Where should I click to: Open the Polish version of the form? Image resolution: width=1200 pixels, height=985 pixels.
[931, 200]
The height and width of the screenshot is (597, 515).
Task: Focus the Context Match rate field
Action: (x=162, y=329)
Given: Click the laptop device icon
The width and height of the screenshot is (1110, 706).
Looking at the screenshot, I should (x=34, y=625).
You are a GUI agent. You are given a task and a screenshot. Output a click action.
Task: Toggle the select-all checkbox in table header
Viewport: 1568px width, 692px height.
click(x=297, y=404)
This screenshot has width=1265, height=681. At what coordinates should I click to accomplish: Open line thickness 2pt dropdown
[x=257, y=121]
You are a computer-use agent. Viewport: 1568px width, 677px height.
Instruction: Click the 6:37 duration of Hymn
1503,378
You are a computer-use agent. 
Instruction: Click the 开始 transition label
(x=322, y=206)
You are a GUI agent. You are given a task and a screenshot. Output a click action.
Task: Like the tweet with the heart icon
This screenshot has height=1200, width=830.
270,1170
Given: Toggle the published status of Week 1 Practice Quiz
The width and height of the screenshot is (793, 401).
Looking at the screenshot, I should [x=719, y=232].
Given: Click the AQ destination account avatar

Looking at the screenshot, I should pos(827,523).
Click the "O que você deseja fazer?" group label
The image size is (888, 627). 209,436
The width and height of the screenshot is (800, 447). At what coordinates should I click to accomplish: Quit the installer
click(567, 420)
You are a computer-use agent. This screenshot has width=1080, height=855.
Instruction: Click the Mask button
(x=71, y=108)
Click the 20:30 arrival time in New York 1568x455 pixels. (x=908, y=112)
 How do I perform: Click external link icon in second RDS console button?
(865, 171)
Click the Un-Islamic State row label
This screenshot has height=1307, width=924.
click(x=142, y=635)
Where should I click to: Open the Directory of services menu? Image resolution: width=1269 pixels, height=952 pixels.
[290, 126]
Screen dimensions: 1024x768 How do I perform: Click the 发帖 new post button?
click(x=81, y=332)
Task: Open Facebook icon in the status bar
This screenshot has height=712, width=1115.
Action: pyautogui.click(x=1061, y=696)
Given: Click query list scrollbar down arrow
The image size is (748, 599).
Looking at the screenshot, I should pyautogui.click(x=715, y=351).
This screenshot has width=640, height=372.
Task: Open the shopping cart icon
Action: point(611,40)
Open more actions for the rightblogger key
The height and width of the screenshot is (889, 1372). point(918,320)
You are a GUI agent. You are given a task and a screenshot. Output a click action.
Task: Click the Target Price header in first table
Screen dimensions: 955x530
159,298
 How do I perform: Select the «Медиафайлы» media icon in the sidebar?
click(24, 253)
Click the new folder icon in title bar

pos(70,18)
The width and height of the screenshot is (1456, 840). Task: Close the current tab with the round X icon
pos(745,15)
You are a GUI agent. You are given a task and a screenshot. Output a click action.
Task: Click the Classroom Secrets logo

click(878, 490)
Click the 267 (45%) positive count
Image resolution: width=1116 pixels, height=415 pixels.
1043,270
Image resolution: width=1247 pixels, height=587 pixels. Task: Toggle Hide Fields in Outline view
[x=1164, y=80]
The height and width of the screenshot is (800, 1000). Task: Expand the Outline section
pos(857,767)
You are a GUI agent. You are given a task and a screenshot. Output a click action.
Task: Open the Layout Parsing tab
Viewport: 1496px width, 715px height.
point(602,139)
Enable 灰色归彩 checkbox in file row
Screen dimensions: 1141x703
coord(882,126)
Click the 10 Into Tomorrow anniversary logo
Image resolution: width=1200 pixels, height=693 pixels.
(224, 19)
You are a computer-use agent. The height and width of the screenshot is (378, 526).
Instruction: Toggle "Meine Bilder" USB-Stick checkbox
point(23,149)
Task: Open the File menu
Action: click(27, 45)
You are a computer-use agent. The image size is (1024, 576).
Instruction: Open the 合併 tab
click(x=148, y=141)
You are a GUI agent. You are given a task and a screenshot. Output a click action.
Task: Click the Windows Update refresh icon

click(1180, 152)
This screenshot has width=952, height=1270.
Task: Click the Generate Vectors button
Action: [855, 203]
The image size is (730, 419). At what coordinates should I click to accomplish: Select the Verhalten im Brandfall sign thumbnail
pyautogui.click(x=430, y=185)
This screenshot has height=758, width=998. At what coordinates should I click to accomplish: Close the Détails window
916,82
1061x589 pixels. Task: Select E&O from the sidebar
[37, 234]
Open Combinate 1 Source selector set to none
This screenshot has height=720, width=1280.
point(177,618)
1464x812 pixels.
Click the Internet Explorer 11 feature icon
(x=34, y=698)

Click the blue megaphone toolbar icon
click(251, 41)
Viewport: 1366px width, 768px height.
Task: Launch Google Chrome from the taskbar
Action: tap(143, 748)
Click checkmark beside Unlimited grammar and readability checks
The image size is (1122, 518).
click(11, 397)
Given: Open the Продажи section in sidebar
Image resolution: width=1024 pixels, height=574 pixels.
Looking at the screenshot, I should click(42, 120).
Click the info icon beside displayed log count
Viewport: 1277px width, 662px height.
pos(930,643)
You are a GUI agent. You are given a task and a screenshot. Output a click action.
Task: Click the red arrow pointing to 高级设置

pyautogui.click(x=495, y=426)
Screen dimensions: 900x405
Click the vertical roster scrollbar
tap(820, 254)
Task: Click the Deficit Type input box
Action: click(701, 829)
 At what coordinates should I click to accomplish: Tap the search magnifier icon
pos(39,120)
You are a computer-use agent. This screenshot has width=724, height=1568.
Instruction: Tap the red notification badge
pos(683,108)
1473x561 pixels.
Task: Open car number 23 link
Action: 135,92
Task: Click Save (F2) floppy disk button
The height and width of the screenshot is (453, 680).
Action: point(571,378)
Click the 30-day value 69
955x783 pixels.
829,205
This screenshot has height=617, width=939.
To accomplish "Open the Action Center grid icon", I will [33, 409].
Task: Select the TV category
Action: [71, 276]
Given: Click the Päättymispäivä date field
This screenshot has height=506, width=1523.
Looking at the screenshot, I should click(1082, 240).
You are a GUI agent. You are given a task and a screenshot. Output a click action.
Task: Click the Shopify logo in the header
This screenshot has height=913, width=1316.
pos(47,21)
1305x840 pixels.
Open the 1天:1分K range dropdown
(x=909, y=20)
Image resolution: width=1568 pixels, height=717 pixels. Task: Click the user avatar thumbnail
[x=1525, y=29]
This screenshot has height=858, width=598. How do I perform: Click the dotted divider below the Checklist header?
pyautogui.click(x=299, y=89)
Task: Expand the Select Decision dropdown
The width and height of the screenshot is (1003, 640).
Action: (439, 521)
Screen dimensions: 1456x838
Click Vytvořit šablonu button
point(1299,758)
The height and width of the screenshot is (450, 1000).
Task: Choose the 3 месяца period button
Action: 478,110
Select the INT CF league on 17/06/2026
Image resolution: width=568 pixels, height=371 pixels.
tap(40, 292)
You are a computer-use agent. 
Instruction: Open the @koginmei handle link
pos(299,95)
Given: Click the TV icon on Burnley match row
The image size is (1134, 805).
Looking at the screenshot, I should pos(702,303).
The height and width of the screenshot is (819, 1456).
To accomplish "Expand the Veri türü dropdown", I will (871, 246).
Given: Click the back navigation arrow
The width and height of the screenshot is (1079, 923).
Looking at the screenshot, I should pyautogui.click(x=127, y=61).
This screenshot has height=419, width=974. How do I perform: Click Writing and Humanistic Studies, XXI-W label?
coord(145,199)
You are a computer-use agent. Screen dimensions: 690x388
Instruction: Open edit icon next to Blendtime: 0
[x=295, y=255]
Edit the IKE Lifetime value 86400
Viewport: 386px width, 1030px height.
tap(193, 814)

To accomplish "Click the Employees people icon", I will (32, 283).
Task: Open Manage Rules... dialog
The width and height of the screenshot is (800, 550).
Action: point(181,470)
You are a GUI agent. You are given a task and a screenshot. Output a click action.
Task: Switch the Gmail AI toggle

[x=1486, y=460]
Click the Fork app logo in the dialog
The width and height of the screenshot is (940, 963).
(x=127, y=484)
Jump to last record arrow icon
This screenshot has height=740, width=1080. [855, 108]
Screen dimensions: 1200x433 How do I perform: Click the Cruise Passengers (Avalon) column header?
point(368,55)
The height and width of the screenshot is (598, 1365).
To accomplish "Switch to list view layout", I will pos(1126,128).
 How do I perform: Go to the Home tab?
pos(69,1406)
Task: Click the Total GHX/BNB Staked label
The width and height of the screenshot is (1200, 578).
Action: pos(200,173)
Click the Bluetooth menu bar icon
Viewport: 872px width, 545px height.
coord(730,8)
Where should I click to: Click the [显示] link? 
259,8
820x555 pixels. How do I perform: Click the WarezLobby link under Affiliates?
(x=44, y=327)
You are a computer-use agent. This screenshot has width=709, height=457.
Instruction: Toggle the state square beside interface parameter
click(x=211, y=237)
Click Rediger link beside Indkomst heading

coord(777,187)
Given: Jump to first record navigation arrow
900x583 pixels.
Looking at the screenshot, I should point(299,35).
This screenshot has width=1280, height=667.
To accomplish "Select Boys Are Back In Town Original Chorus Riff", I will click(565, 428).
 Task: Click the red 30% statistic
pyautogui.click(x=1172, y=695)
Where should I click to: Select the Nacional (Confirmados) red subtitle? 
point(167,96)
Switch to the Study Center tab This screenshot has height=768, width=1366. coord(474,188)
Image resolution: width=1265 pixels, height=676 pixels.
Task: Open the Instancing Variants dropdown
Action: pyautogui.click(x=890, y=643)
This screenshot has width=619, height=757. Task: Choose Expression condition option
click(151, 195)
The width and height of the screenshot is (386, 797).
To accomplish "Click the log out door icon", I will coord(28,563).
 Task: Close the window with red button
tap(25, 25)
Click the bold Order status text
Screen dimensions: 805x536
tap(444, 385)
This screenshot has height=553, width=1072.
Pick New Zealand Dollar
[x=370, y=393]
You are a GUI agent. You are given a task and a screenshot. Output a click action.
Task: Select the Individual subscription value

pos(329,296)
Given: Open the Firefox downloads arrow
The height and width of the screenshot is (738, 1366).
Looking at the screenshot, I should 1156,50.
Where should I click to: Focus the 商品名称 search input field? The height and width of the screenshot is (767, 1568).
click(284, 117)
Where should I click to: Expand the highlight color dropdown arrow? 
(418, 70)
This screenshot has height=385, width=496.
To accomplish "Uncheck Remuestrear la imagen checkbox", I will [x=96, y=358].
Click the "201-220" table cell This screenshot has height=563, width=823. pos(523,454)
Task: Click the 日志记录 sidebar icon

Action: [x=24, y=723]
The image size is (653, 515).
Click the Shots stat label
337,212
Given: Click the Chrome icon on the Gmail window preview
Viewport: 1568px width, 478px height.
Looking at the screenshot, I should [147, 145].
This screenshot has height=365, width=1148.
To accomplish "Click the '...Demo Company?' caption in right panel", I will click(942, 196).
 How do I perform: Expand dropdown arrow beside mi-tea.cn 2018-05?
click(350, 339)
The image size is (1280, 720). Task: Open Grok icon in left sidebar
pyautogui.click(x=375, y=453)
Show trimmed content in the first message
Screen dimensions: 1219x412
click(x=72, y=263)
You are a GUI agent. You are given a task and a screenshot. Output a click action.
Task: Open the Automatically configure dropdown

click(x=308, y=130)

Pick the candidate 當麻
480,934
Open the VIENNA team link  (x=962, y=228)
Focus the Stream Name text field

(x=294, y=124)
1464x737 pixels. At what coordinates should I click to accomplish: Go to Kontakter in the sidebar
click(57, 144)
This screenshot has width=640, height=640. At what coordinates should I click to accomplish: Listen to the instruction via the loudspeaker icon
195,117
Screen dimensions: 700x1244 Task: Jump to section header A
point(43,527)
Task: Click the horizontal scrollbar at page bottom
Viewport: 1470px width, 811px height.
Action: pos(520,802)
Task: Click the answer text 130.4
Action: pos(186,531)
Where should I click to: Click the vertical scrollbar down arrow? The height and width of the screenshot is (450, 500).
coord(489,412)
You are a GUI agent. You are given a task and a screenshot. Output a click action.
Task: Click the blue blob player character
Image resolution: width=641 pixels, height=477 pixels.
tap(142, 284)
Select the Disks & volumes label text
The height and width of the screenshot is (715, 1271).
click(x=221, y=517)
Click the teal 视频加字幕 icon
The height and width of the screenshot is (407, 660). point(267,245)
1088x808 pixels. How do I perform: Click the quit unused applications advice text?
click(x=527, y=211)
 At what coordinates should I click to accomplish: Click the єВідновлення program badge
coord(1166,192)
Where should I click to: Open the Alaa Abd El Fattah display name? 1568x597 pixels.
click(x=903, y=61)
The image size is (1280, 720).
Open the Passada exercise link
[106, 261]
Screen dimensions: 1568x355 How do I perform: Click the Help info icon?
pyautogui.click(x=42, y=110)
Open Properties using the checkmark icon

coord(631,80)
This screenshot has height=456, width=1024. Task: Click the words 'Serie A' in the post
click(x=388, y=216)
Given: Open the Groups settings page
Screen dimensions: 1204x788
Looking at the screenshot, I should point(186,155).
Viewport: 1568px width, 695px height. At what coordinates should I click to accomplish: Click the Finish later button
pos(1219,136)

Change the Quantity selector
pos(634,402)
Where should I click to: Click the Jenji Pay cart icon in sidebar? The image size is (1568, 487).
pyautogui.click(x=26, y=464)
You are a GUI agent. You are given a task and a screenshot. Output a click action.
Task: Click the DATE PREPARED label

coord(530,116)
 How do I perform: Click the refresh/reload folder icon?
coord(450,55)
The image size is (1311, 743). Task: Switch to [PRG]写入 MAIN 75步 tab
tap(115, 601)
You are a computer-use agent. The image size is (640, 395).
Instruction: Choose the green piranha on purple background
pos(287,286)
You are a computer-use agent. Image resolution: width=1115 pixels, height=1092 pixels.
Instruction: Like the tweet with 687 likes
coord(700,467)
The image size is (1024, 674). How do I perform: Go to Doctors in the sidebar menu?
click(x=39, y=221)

□ □ □ □ □

Goal of the exercise: Among the lines above, find the one with "1464x812 pixels." and the one with "Screen dimensions: 900x405". Quote both and everything between them, exactly.

Response:
1464x812 pixels.
Click the Internet Explorer 11 feature icon
(x=34, y=698)

Click the blue megaphone toolbar icon
click(251, 41)
Viewport: 1366px width, 768px height.
Task: Launch Google Chrome from the taskbar
Action: tap(143, 748)
Click checkmark beside Unlimited grammar and readability checks
The image size is (1122, 518).
click(11, 397)
Given: Open the Продажи section in sidebar
Image resolution: width=1024 pixels, height=574 pixels.
Looking at the screenshot, I should click(42, 120).
Click the info icon beside displayed log count
Viewport: 1277px width, 662px height.
pos(930,643)
You are a GUI agent. You are given a task and a screenshot. Output a click action.
Task: Click the red arrow pointing to 高级设置

pyautogui.click(x=495, y=426)
Screen dimensions: 900x405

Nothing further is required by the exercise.